The L2 data includes full depth information across multiple price levels, which is essential for estimating execution quality. By maintaining a constantly updated order book snapshot, the simulator can dynamically assess liquidity, spread fluctuations, and potential fill prices for both market and limit orders.

This real-time capability sets the foundation for all downstream predictions, including slippage estimation and market impact analysis.

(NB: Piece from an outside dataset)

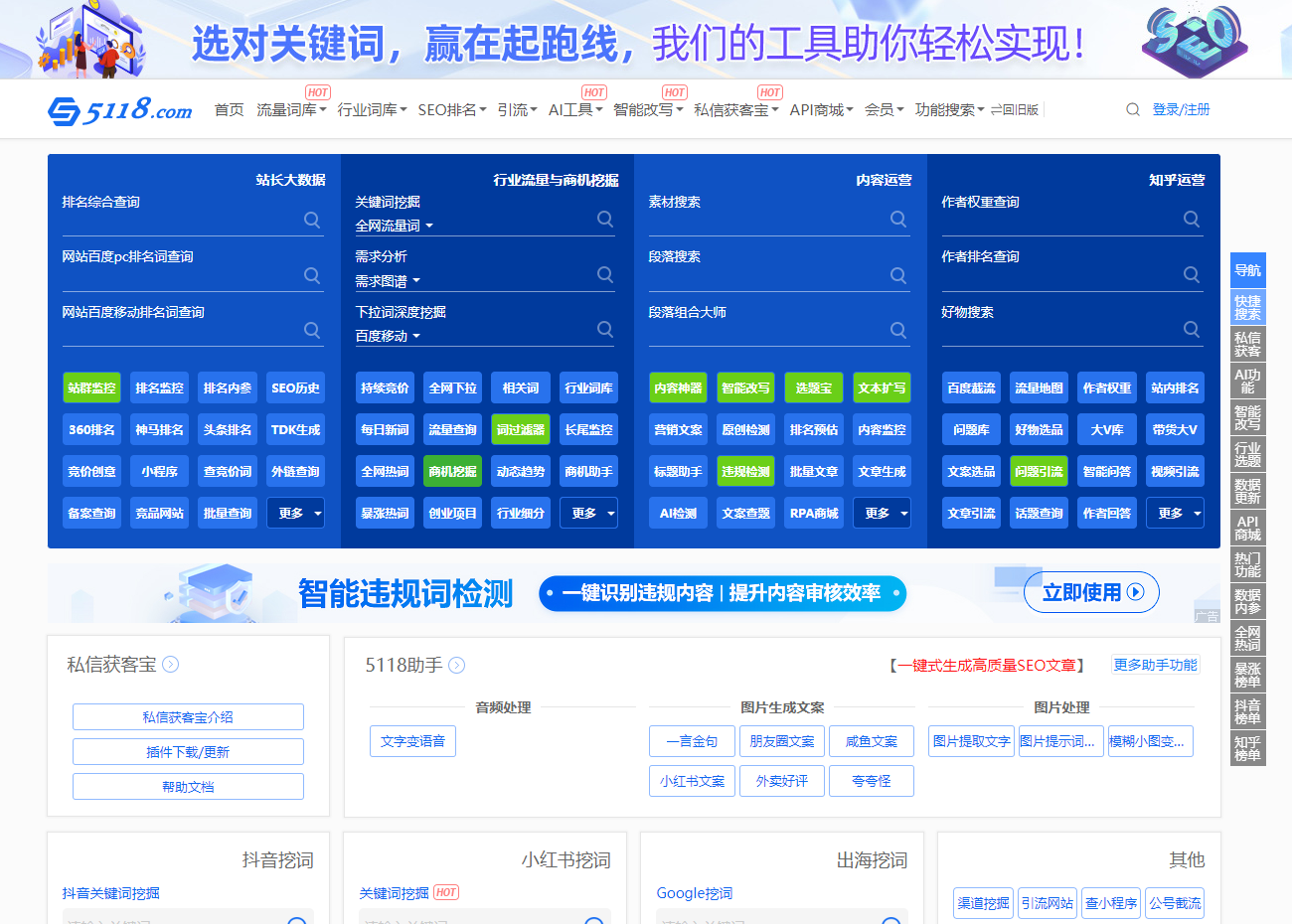1292x924 pixels.
Task: Click the circle arrow icon beside 私信获客宝 heading
Action: [171, 665]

🔍 Advanced Execution Cost Modeling

To reflect real-world trading challenges, the simulator employs several sophisticated models to estimate key execution parameters. These components work together to provide a comprehensive view of expected trading costs.

Slippage Prediction via Quantile Regression

Slippage—the difference between expected and actual execution price—is modeled using Quantile Regression (statsmodels.QuantReg) at the 50th percentile (median). This approach is particularly effective in volatile markets where traditional mean-based models fail.

Key input features include:

• Bid-ask spread
• Trade size in USD
• Order book depth

Model performance metrics:

• Mean Squared Error (MSE): 5.39e-05
• R² Score: 0.798

By focusing on median outcomes, the model provides a realistic estimate of typical slippage in basis points (bps), helping traders anticipate worst-case scenarios without overestimating average costs.

Rule-Based Fee Calculation

Transaction fees are computed based on the user’s fee tier and order type (maker or taker). For example:

• Tier 1 taker fee: 0.06%
• Tier 1 maker fee: 0.02%

These values are applied dynamically depending on whether the order adds liquidity (maker) or removes it (taker), ensuring accurate cost attribution in net execution calculations.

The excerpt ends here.